Methods: Pubmed search until October 26, 2022. Search terms included: heart failure, SGLT2 inhibitors, hospitalization, mortality, safety. Randomized clinical trials and guidelines of major societies were reviewed.
Results: 2 well-designed trials, the EMPEROR-Preserved and DELIVER trials, have shown that use of SGLT2 inhibitors was associated with decrease cardiac events in patients with HFmpEF and HFpEF. In the EMPEROR-Preserved, empagliflozin 10 mg/d decreased a composite primary outcome of cardiovascular (CV) death or hospitalization for heart failure (HHF) compared with placebo, hazard ratio (HR) 0.79 (95% CI, 0.69-0.90, P<0.001). In the Deliver trial, dapagliflozin 10 mg/d decreased the primary outcome of CV death or worsening HF, HR 0.82 (95% CI 0.73-0.92, P<0.001). The effects of empagliflozin and dapagliflozin on the primary outcome were evident and statistically significant versus placebo after 13-18 days post randomization. In both Emperorpreserved and Deliver trials, no significant effects on CV death were demonstrated. By pooling data from the 2 trials, the effects of empagliflozin and dapagliflozin on CV death was close but did not reach statistical significance, HR 0.88 (95% CI 0.77-1.00, P=0.052). Meanwhile, after pooling 2 dapagliflozin trials to include patients with HFrEF (DAPA-HF trial) and HFmpEF + HFpEF (DELIVER trial), dapagliflozin significantly decreased CV death, HR 0.86 (95% CI, 0.75-0.98, P=0.02) and all-cause mortality, HR 0.90 (95% CI, 0.82-0.99, P=0.03). The CV effects of empagliflozin and dapagliflozin were consistent regardless of age, gender, presence or absence of diabetes or atrial fibrillation. Yet, the effect of empagliflozin on decreasing HHF was attenuated in patients with baseline left ventricular ejection fraction (LVEF) of ≥60% and disappeared at LVEF ≥65%. On the other hand, dapagliflozin effects on cardiac outcomes remained consistent regardless of baseline LVEF. Both empagliflozin and dapagliflozin were generally well tolerated, with rates of drug discontinuation due to adverse effects similar to those with placebo.
Conclusion: SGLT2 inhibitors should be the standard of care in patients with HFmpEF and HF pEF similar to their established indication in patients with HFrEF. Until direct comparison between empagliflozin and dapagliflozin becomes available, dapagliflozin should be the SGLT2 inhibitor of choice, particularly in patients with HFmpEF and HFpEF.

KEYWORDS

SGLT2 inhibitors; Heart Failure; Mortality; Ejection Fraction; Safety

INTRODUCTION

Accumulating evidence have shown that use of SGLT-2 inhibitors was associated with decrease in HHF and CV death in patients with HFrEF (defined as LVEF ≤40%) with and without diabetes [1,2]. Accordingly, current guidelines recommend SGLT2 inhibitors in patients with HFrEF to reduce HHF and CV mortality irrespective of presence of type 2 diabetes (class IA recommendation, i.e., strong recommendation, high-quality evidence).
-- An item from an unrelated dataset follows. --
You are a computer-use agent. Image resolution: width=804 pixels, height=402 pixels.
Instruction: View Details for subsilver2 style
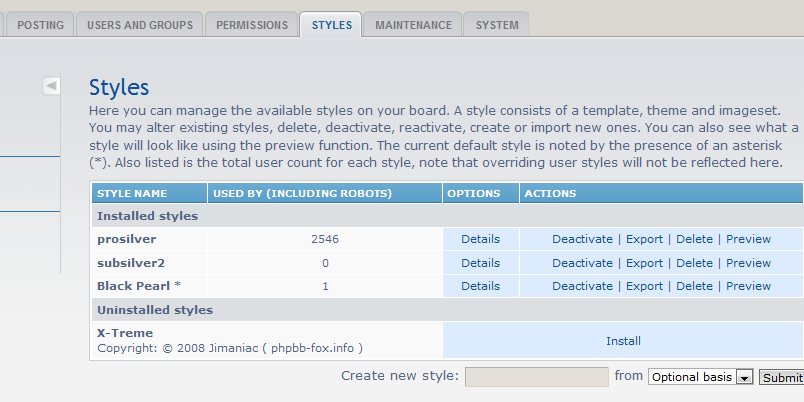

In patients with HFmpEF (LVEF 41-49%) and HFpEF (LVEF ≥50%), treatment options are limited [3]. The first study that suggested a role of SGLT2 inhibitors in treatment of HFpEF was the SOLOIST-WHF trial that evaluated sotagliflozin versus placebo in patients with diabetes and recent HF (n=1,222). In the latter study, sotagliflozin decreased HHF, urgent visits for HF, or CV death by an impressive 52% (HR 0.48, 95% 0.27- 0.86) in the subgroup of patients with LVEF ≥50%. This subgroup constituted 21% of the study population. Unfortunately, the SOLISTWHF was terminated prematurely after a median follow-up of 9 months due loss of funding [4].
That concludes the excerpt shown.